Punto de vista de Adelaide
Socializar con los invitados era solo un baile enmascarado para mí.
Antes de unirme a la Manada de la Luna de Sangre, mi madre había entrenado a la sacerdotisa de etiqueta del Templo de la Diosa de la Luna para que me enseñara con una vara a tener la sonrisa noble estándar: labios levantados 15 grados, ojos con un tercio de calidez y una voz como la de la hierba plateada. Después de todo, me había preparado para ser la Luna de la manada.
En la socialización, charlábamos y reíamos alegremente, despidiéndonos con un toque de reluctancia. Una vez que la puerta se cerraba, dejábamos caer las sonrisas, nos frotabamos las mandíbulas adoloridas, nos hidratábamos y nos preparábamos para el siguiente grupo.
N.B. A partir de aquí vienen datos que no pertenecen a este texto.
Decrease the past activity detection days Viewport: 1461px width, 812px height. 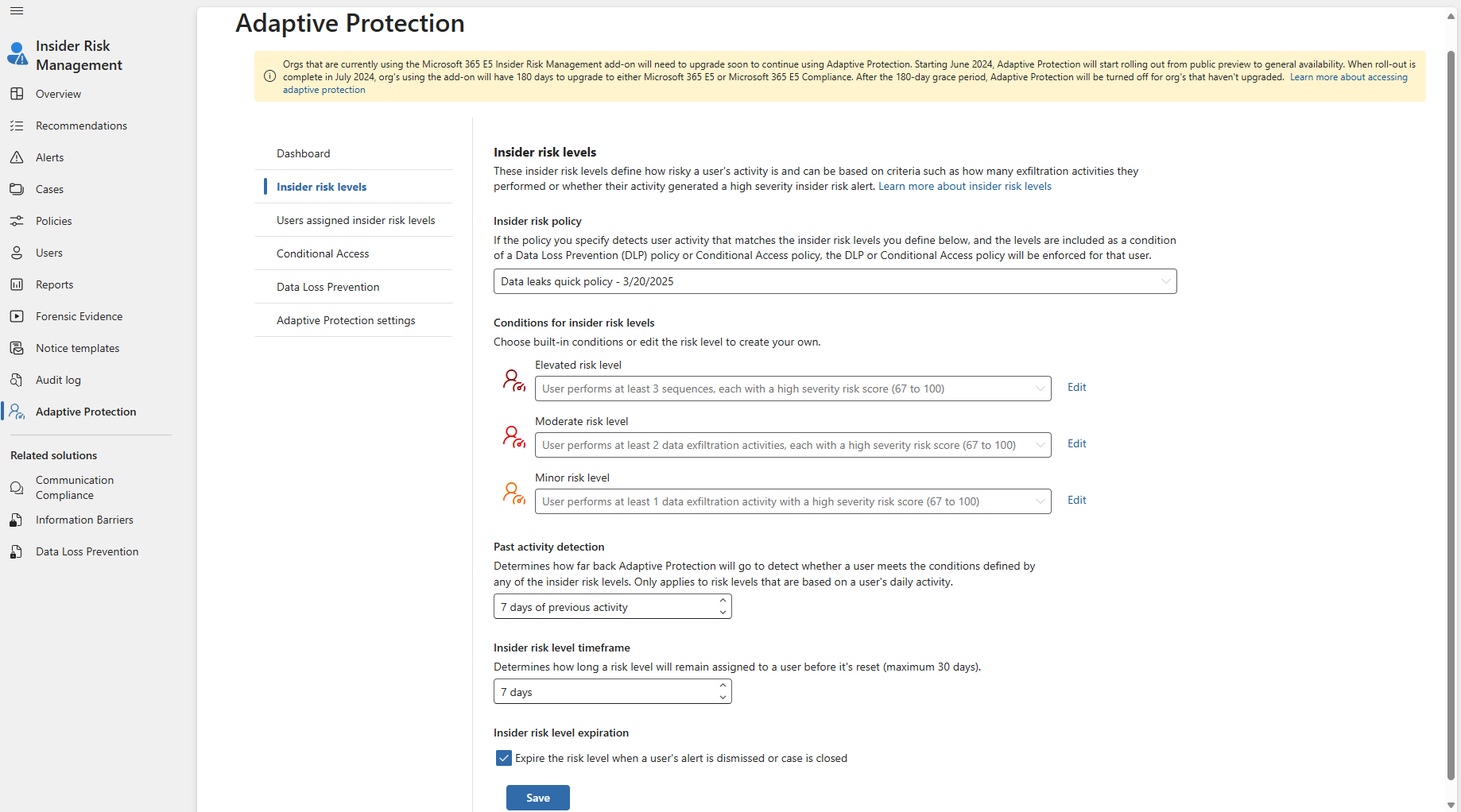(723, 613)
Esa noche, Luna Skye y Melinda visitaron.
Recordando los regalos devueltos, todavía las saludé con una cálida sonrisa. -Luna Skye, Melinda, por favor entren.
Los dedos de Luna Skye, frescos como la nieve a pesar del aroma a aliento de dragón, tomaron mi mano mientras se disculpaba: -Adelaide, lo siento. No acepté tu regalo porque pensé que podrías estar corta de fondos después de separarte de Ulrik y regresar a la Manada de los Colmillos de Escarcha-. Su voz tenía el tono perfecto.
-No querías que estuviera en desventaja, así que protegiste mis activos en mi nombre-, dije, retirando mi mano y cepillándola sutilmente contra el bordado de mi falda.
Le indiqué a Beata: -Lleva a Luna Skye los granos de café que compré en la Frontera del Sur.
-Me alivia que entiendas-, dijo sinceramente Luna Skye.
De repente, Melinda se lanzó a mis brazos, sus lágrimas mojando las medallas de mi capa. -Adelaide, no tenía idea. Cuando te fuiste de la Manada de la Luna de Sangre, quería visitarte, pero estaba ocupada preparándome para mi ceremonia de unión. No te enojes conmigo.
Comparado con la insinceridad de Luna Skye, las lágrimas de Melinda parecían genuinas. Crecimos juntas, y siempre me admiró. Incluso después de que me fui a los Picos de la Sombra, recibía regalos de ella cada vez que regresaba. Teníamos conversaciones interminables y un fuerte vínculo.
Limpiándole las lágrimas, dije con una sonrisa: -Sigues siendo una llorona incluso después de encontrar a tu pareja. No estoy enojada contigo.
-¿De verdad?-, Melinda me miró con ojos llorosos.
-Por supuesto-, respondí. Notando su tez pálida, pregunté: -¿Cómo te trata tu pareja?.
-Beata, déjalo. La vida es demasiado corta para todas estas pequeñeces-. Mirándome en el espejo de bronce a mi rostro cansado, me di cuenta de que no había descansado en estos últimos días con visitantes interminables. Nunca supe que había tantas manadas y Lunas en la capital.
-Tienes un corazón amable-, dijo Beata.
Mirándome en el espejo, sonreí ligeramente, pensando: -Si no fuera tan perdonadora, no habría sobrevivido tanto tiempo.
Traté a Luna Skye igual que a cualquier otra Luna visitante, sin calidez genuina.
Los humanos son inherentemente egoístas. Cuando disolví mi vínculo con mi pareja, incluso con el respaldo de la Manada de los Colmillos de Escarcha, su declive era inevitable. En ese momento, Ulrik y Velda eran estrellas en ascenso. Luna Skye mantuvo su distancia para evitar ofender a la Manada de la Luna de Sangre. Después de todo, el principio del Alfa Howell era ofender a tan pocos como fuera posible.
Ahora, con mis logros y la falta de méritos de Velda, y escuchando que ha sido castigada, la Manada de la Luna de Sangre parecía poco probable que recuperara su antigua gloria. Así que Luna Skye vino a congraciarse, dadas nuestras relaciones familiares. Probablemente pensó que albergaba resentimiento, pero solo podía perdonar y reconciliarse.
Estaba a punto de descansar cuando un Omega entró corriendo y dijo: -Luna Rosemary de la Manada de la Luna de Sangre ha llegado. Colapsó en nuestra frontera de la manada.